Kundgebung in Solingen: Aufnahme von Mittelmeer-Flüchtlingen gefordert

Kundgebung in Solingen : Aufnahme von Mittelmeer-Flüchtlingen gefordert

Im Rahmen der Kampagne „Seebrücke“ demonstrierten am Samstag rund 200 Solinger auf den Fronhof für die Rettung von Schiffbrüchigen.

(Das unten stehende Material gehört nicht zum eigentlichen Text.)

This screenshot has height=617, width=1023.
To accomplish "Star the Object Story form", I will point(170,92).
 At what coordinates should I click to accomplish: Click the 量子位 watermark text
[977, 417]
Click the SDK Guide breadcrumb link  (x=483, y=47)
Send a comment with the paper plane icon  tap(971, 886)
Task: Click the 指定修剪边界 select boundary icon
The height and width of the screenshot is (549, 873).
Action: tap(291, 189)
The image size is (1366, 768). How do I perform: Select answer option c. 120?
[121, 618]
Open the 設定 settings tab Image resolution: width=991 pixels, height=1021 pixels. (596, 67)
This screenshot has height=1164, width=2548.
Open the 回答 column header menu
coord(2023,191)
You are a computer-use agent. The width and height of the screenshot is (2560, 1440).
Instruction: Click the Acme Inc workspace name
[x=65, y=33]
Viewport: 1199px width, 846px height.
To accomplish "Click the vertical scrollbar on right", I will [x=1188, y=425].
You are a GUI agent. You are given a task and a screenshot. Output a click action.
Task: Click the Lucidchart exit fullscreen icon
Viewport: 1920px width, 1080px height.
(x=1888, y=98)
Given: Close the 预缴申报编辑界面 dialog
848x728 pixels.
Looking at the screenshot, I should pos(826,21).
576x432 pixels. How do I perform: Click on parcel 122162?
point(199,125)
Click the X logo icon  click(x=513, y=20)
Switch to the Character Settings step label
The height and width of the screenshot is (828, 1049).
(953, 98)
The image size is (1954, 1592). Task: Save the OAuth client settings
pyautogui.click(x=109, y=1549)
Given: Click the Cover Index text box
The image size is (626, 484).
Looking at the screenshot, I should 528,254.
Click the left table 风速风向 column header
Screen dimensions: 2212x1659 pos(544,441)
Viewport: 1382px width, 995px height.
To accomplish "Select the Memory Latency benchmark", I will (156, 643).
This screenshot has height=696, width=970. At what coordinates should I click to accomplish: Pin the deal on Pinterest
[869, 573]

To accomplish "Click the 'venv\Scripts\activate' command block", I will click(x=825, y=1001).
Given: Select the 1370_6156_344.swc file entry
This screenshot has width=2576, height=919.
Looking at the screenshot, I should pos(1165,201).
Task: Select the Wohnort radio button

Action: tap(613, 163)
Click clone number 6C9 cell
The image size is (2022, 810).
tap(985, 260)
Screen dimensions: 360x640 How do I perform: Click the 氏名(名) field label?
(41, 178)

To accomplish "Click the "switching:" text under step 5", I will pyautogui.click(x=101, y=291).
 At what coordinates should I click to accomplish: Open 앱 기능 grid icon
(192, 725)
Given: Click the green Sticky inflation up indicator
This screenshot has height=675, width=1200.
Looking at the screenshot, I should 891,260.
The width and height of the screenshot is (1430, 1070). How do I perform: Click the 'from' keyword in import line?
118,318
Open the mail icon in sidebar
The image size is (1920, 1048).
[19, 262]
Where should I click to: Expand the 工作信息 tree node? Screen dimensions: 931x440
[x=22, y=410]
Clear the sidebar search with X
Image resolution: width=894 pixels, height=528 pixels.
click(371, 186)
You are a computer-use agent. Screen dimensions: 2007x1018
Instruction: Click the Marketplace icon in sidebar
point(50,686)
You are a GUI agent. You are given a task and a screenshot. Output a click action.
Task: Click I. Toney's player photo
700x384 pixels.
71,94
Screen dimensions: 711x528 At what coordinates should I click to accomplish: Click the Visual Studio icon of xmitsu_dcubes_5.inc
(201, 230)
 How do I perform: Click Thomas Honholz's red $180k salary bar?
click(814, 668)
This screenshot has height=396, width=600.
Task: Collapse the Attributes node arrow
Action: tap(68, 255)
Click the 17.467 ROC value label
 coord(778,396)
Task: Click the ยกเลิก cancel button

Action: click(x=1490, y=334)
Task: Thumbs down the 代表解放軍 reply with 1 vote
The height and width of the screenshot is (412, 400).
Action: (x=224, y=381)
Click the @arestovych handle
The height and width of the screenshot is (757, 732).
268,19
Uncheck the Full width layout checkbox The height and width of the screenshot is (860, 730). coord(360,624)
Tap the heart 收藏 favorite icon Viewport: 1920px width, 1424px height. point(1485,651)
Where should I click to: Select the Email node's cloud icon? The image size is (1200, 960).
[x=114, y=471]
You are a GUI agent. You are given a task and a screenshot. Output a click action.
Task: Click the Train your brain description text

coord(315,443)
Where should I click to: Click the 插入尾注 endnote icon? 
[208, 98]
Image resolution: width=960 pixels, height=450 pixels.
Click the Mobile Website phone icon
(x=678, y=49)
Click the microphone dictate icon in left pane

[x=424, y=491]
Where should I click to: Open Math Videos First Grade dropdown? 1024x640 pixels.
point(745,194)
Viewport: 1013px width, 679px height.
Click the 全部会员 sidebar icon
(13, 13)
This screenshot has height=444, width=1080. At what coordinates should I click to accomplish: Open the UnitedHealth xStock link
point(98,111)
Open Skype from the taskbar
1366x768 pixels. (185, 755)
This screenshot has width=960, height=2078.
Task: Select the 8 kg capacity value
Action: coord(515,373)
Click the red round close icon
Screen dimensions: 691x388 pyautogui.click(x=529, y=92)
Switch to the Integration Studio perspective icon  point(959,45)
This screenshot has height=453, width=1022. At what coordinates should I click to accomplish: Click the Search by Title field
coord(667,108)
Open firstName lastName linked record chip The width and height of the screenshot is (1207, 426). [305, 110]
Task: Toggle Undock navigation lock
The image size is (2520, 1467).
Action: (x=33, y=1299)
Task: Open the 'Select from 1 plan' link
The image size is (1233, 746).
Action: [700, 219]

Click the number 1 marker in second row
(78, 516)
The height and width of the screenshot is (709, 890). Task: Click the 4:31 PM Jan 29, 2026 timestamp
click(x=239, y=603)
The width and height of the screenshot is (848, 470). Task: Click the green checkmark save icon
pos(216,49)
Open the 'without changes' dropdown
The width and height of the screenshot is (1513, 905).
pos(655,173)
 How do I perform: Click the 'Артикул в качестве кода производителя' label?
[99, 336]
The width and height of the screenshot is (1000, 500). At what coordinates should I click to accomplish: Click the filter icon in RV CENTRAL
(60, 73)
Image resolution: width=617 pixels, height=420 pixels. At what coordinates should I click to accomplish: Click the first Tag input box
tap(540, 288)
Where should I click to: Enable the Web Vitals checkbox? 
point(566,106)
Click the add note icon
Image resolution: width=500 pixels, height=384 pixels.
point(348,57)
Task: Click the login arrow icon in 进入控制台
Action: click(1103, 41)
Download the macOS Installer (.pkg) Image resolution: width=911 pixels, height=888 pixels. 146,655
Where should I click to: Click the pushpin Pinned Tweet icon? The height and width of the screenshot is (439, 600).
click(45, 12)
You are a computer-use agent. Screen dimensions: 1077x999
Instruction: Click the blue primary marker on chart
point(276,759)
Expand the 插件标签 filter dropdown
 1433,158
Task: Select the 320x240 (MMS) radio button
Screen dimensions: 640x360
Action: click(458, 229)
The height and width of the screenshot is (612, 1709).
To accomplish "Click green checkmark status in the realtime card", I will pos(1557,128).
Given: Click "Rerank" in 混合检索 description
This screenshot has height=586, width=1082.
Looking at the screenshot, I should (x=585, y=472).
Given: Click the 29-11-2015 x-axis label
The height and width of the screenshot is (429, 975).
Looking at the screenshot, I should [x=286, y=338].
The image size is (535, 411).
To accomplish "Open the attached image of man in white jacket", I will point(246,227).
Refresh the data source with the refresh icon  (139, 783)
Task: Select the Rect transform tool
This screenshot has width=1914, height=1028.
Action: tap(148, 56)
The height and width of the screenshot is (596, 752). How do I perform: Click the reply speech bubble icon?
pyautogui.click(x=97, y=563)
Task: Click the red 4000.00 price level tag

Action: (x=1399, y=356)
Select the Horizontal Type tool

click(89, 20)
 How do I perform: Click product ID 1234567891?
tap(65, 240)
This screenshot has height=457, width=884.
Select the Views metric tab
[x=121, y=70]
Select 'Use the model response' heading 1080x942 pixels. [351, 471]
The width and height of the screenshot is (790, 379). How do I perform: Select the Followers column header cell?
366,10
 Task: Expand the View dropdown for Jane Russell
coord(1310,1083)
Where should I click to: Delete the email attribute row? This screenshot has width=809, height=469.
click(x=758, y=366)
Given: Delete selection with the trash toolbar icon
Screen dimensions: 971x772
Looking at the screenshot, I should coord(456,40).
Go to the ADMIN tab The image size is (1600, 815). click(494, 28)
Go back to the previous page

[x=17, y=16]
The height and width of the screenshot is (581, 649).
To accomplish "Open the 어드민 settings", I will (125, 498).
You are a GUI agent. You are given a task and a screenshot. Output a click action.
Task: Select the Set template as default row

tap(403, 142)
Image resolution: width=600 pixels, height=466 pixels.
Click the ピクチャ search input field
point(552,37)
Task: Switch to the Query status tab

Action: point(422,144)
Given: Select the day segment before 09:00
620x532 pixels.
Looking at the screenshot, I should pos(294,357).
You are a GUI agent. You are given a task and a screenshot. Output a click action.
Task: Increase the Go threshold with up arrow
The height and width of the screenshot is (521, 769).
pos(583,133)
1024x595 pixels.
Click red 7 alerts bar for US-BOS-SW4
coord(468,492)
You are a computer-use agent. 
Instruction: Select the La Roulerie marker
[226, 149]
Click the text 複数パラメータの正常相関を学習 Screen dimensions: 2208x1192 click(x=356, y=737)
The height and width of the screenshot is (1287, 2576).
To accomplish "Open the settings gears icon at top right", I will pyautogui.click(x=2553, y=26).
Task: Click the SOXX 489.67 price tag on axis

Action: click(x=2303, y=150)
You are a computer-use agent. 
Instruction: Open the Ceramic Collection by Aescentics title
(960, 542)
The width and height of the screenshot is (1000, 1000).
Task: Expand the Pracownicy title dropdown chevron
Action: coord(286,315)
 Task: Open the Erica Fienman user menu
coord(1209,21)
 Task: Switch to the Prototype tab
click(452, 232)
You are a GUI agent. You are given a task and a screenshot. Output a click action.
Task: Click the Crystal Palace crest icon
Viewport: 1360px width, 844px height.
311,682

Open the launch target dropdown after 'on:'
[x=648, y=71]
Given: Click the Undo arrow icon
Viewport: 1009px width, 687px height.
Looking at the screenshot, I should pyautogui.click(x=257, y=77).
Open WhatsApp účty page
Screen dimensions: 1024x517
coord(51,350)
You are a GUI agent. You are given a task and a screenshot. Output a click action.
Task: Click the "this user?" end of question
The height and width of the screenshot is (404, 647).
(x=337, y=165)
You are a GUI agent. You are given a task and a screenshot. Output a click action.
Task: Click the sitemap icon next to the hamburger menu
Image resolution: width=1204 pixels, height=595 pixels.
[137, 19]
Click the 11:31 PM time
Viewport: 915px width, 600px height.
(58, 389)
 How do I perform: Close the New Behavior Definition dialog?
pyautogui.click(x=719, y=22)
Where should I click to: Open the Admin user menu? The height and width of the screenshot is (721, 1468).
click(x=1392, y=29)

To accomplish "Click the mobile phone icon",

Ein langgezogener orangefarbener Pfeil auf dem Pflaster der Fußgängerzone wies den Passanten den Weg vom Ufergarten zum Fronhof. Dort wiederum empfingen Girlanden aus Papierschiffchen die Besucher. Sie standen symbolisch für die Vielzahl an kaum seetüchtigen Booten, mit denen in diesem Jahr etwa 60.000 Flüchtlinge das Mittelmeer überquerten – und damit eine gefahrvolle Reise überlebten: Denn für 1500 Menschen wurde das Meer, deren Küsten ein Traumziel für viele Urlauber sind, im selben Zeitraum zum Grab.

An sie erinnerten am Samstag am Fuße der evangelischen Stadtkirche rund 200 Solinger – und richteten eine klare Ansage an die Europäischen Staatenlenker: „Seenotrettung ist kein Verbrechen“ war auf mehreren Plakaten zu lesen.

Sichere Fluchtwege, die Rettung Schiffbrüchiger und die Entkriminalisierung von Flüchtlingen hat sich die Bewegung „Seebrücke“ auf die Fahnen geschrieben. Sie brachte am Wochenende Menschen in vielen deutschen Städten auf die Straßen, um Abschottungstendenzen und die Blockade von privaten Rettungsmissionen durch Italien und Malta anzuprangern. In der Klingenstadt übernahm das Bündnis „Bunt statt braun“ um den ehemaligen SPD-Bundestagsabgeordneten Hans-Werner Bertl die Federführung für die Kundgebung.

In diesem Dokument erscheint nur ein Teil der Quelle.